This is exactly what `result.to_html()` does internally — use the high-level
`analyze()` API unless you specifically need this manual control.

### `eda_engine` — core analysis (pandas/numpy/scipy, no UI)

| Function | What it does |
|---|---|
| `load_file(file, filename)` | Loads CSV, TSV, TXT, XLSX, XLS, JSON, or Parquet into a DataFrame based on the filename extension. |
| `get_overview(df)` | Row/column counts, missing %, duplicate rows, numeric/categorical/datetime column lists, likely-datetime and ID-like column detection, memory usage. |
| `get_dtype_table(df)` | Per-column dtype, missing count/%, unique count/%, potential-ID flag. |
| `get_missing_summary(df)` | Missing count and % per column, sorted worst-first. |
| `get_numeric_summary(df, numeric_cols, max_sample_size=5000)` | Mean, median, std, min/max, IQR, CV%, skew, kurtosis, and a Shapiro-Wilk normality flag per numeric column. |
| `detect_outliers(df, numeric_cols, method="Both")` | IQR-fence and/or Z-score (\|z\|>3) outlier counts per numeric column. |
| `get_categorical_summary(df, categorical_cols, top_n=10)` | Unique count, missing count, mode, mode %, and top-N value counts per categorical column. |
| `get_correlation(df, numeric_cols, method="pearson")` | Correlation matrix (`pearson`, `spearman`, or `kendall`). |
| `get_top_correlated_pairs(corr_df, top_n=10)` | Strongest correlated column pairs, ranked by absolute correlation. |
| `run_full_eda(df, outlier_method="Both", correlation_method="pearson", max_sample_size=5000)` | Runs everything above and returns it all as one results dict — this is what `analyze()` calls. |

### `charts` — Plotly chart builders

Every function takes `(df, column_name)` (or a column list), not raw Series,
and returns a Plotly figure (or `None` if there isn't enough data to plot).

| Function | Chart |
|---|---|
| `missing_values_bar(missing_df)` | Bar chart of missing values by column. |
| `missing_pattern_heatmap(missing_matrix)` | Heatmap of where missing values cluster across rows/columns. |
| `correlation_heatmap(corr_df)` | Annotated correlation heatmap. |
| `histogram(df, col, bins=40)` | Histogram with marginal boxplot, mean/median lines. (Numeric columns only.) |
| `boxplot(df, col)` | Boxplot with IQR fences annotated, outliers highlighted. (Numeric columns only.) |
| `qq_plot(df, col)` | Q-Q plot against a normal distribution (needs scipy). |
| `bar_categorical(df, col, top_n=15)` | Horizontal bar chart of the top-N most frequent values. (Categorical columns.) |
| `scatter_matrix(df, numeric_cols, max_cols=5)` | Pairwise scatter matrix across several numeric columns at once. |
| `pairwise_scatter(df, col_x, col_y)` | Scatter plot of two numeric columns with a correlation annotation. |
| `pairwise_scatter_with_trendline(df, col_x, col_y)` | Same as above, plus an OLS trendline (needs the `[trend]` extra / `statsmodels`; falls back to a plain scatter if not installed). |
| `time_series_plot(df, date_col, value_col)` | Line chart of a value over a datetime column. |
| `multi_histogram(df, numeric_cols, max_cols=4)` | Grid of histograms for several numeric columns at once. |

### `chat_assistant` — local rule-based Q&A

`answer_question(question, df, results)` answers natural-language questions
about the dataset using the `results` dict — no API key, no internet, pure
keyword matching against the EDA results.

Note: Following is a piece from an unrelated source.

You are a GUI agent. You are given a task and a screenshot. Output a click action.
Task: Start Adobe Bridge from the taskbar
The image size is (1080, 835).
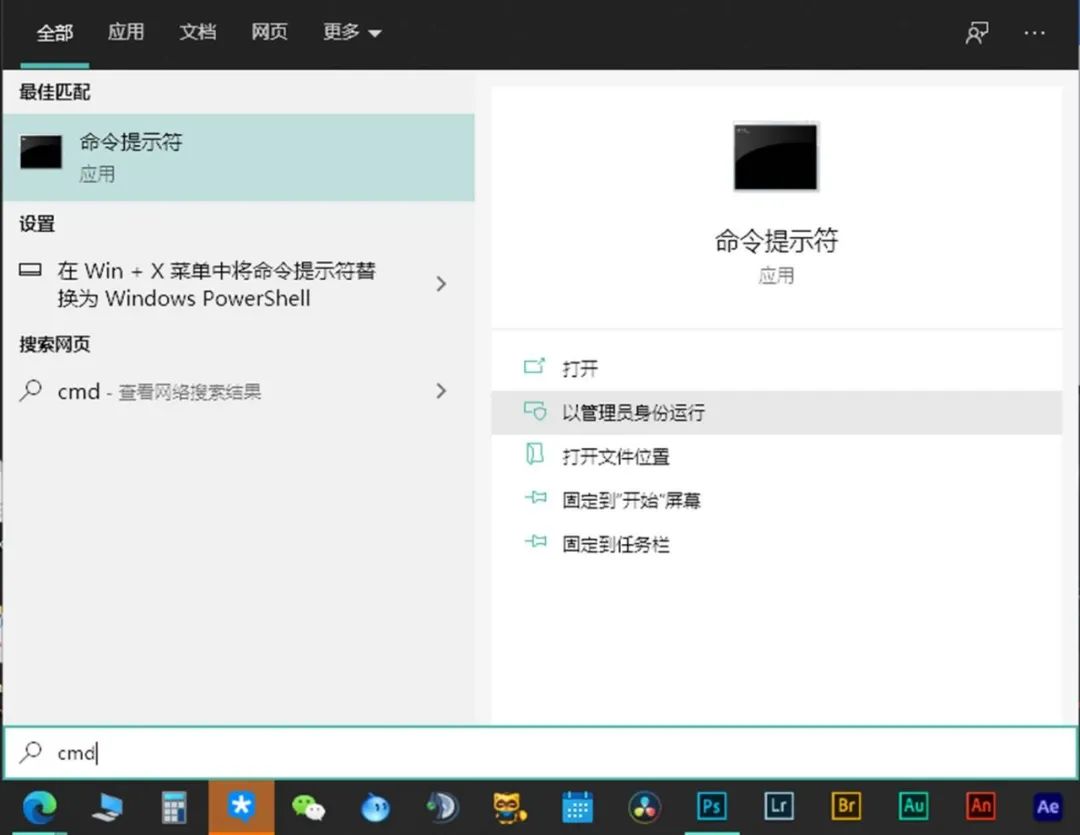[846, 807]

Recognized topics:

- **Summary/overview** — "give me a summary of this dataset", "tell me about this data"
- **Missing values** — "which columns have missing values?", "any nulls?"
- **Correlations** — "what are the top correlated pairs?", "any relationships?"
- **Outliers** — "which columns have the most outliers?"
- **Duplicates** — "are there duplicate rows?"
- **Numeric columns** — "describe the numeric columns"
- **Categorical columns** — "what categorical columns are in the data?"
- **Skewness** — "which column has the highest skewness?"
- **Normality** — "is this data normally distributed?"
- **A specific column by name** — e.g. "describe discounted_price" (fuzzy-matches column names, including ones in quotes)
- **Row/column counts** — "how many rows?", "how many columns?"
- **Help** — "help", "what can you do?"

`SUGGESTED_QUESTIONS` is a ready-made list of example prompts (used to
populate quick-reply buttons in the Streamlit UI, but usable anywhere).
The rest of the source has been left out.